My husband has been doing more than the doctor has asked as far as doing NOTHING. Where the doctor said it was okay to take meals on the porch in the cooler evening air and to be up to 'shower', I have made my husband stay in bed for everything but the bathroom and he took his first hot bath in YEARS yesterday because I wouldn't let him shower for fear it would hit his eye. I even make him brush his teeth in bed.
But, that didn't stop his eye from having more bleeding. Today we went to the eye doctor for his recheck and I was so excited as the assistant turned out a light, had him cover his good eye and waved her hand in front of his right eye. He could see the movement. That was AWESOME.

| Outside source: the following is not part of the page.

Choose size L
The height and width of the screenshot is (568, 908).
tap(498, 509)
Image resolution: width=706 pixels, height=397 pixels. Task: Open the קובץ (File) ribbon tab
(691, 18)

What was not awesome was when the eye specialist came in, looked in his eye and told us there is a fresh layer of blood on top of the old layer.
Sigh.
She wanted to hospitalize him, but found out he would not have a private room. That meant the possibility of a bad stay like his observation stay following his surgery which would do nothing for keeping his blood pressure down. So, she sent him home with me. Increased some of the dosing instructions for the drops and I stopped at the pharmacy today to pick up a bottle which will allow him to not having to get up to go to the bathroom. I'm serious about him staying in bed.
Our next appointment is tomorrow at 11.
The doctor told us today that we may have to have another surgery performed and if his eye goes all crazy again with another hyphema, he'll be sent to Columbus to The Ohio State University for their doctors to take care of things.
So nerve wracking.
I prefer one crisis at a time. Between this and all the drama it creates and M3 and her full set of luggage, I'm...I don't even have a word. I've gained back the weight I lost before my husband came home and that's depressing in and of itself. You'd think with as little as I'm eating and as many times as I'm up and down the damned steps in a day, I'd have lost, rather than gained, weight. But, lucky me--stress keeps me fat rather than making me become skinny. What great genes I have.

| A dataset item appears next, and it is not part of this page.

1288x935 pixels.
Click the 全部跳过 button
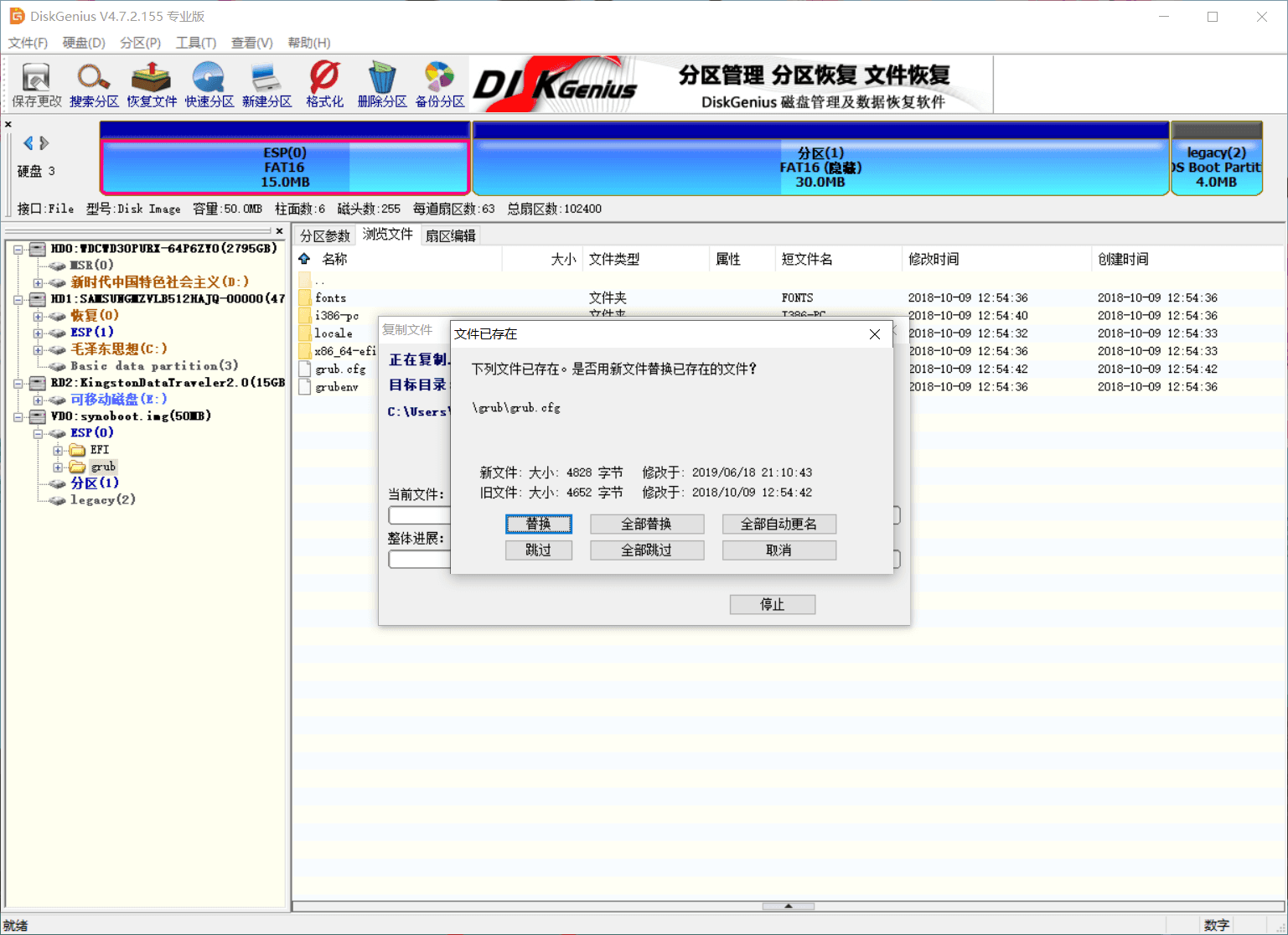(646, 550)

The one thing I will say--the quiet in this house has been amazing. I don't know what I would have done if the kids had been here. I'm sure we'll be in this same resting-keep-it-quiet boat next week when they return and I think a little chair in the backyard that I can see from the kitchen window will likely be in order. Just sit still and shut it. Easy enough. If you can't stay quiet in the house, you'll just have to spend your time out of doors. Easy peasy.